Very early in her career ( Music- Pink & Blue No 1, 1918) she foreshadows the pelvis bones that are associated with her painting. The 1918 ones apparently reflected sound waves for O’ Keefe, suggesting undulating forms like notes in a musical composition of tendons, bones and holes.Later Pelvis, 1944 revisits the forms, the play of what is called positive and negative space.
Her palette as well reoccurs with the soft blues and pastels one tends to think of as her colour. Yet the later abstracted doors and strong rectilinear shapes in Black Door with Red, 1954 resonate with the Color Field Artists and connote for me Kenneth Noland or Jules Olitski.
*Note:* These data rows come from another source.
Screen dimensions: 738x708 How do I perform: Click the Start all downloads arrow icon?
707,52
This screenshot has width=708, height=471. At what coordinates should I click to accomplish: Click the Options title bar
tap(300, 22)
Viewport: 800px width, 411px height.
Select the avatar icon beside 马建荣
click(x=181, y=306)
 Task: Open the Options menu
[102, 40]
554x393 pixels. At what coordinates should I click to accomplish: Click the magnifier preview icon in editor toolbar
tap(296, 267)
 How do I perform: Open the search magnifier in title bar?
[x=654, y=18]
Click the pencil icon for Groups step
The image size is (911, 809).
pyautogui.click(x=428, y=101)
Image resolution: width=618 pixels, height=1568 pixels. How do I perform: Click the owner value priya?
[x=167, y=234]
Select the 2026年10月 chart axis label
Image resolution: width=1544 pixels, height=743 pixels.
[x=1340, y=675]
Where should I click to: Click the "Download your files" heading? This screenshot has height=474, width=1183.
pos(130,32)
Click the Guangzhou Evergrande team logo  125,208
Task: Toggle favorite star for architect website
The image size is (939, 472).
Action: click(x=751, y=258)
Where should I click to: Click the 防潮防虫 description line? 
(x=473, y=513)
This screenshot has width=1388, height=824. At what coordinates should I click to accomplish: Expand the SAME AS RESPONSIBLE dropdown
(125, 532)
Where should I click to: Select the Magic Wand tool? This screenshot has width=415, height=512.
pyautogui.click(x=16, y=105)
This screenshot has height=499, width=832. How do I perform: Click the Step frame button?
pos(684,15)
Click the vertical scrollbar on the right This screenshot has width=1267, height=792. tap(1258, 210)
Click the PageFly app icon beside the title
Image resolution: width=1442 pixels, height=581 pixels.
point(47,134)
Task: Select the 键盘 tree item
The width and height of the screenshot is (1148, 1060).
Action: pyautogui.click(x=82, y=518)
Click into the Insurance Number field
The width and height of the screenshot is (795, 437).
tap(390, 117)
But again, to pinpoint O’ Keene as representative of a particular group is to tie a butterfly down as a specimen to a particular genus as opposed to observing its flights among flowers against a dazzling sky. In the same way, Picasso’s passage through a variety of “ styles” do not pinpoint him as either this or that.

My interest in the exhibit also focused on Purple Hills, 1935 because I knew that Lawren Harris had moved close to Abiquiu, New Mexico to be near to O’Keefe and one of her paintings here in the AGO exhibit was very similar to his. This image of purple hills connotes primordial monsters ready to rise up. How wonderful it would have been to be privy to their discussions.
With thoughts to the recent AGO exhibit, I’m not sure about its overall impact as presenting OKeefe fully. Examining it from the end, later pieces, to front, her early works, helped me identify the symbols and abstraction O’Keefe used over time. Somehow the show did not hang together in the same way that Lawren Harris’s did- for me.I wasn’t moved or caught up in the artist’s mind. Perhaps like O’Keefe, who described herself as “ an outsider”, we are kept away from really knowing the artist. I suppose that surface interest of the poppies, the skulls and skies may be enough to consider O’Keefe as accomplished in her own right. The bare facts of her life, her locations described at the edge of the paintings do frame the works- which ultimately must be judged on its own merits. However, the AGO reinforces her isolation rather than expanding her beyond. For many, they will come away from their the exhibit, persisting in their thinking that Okeefes painting is about vaginas.Too bad.

I’ll take another look next month before you  the show closes- aware that the labels that have trapped her should be avoided.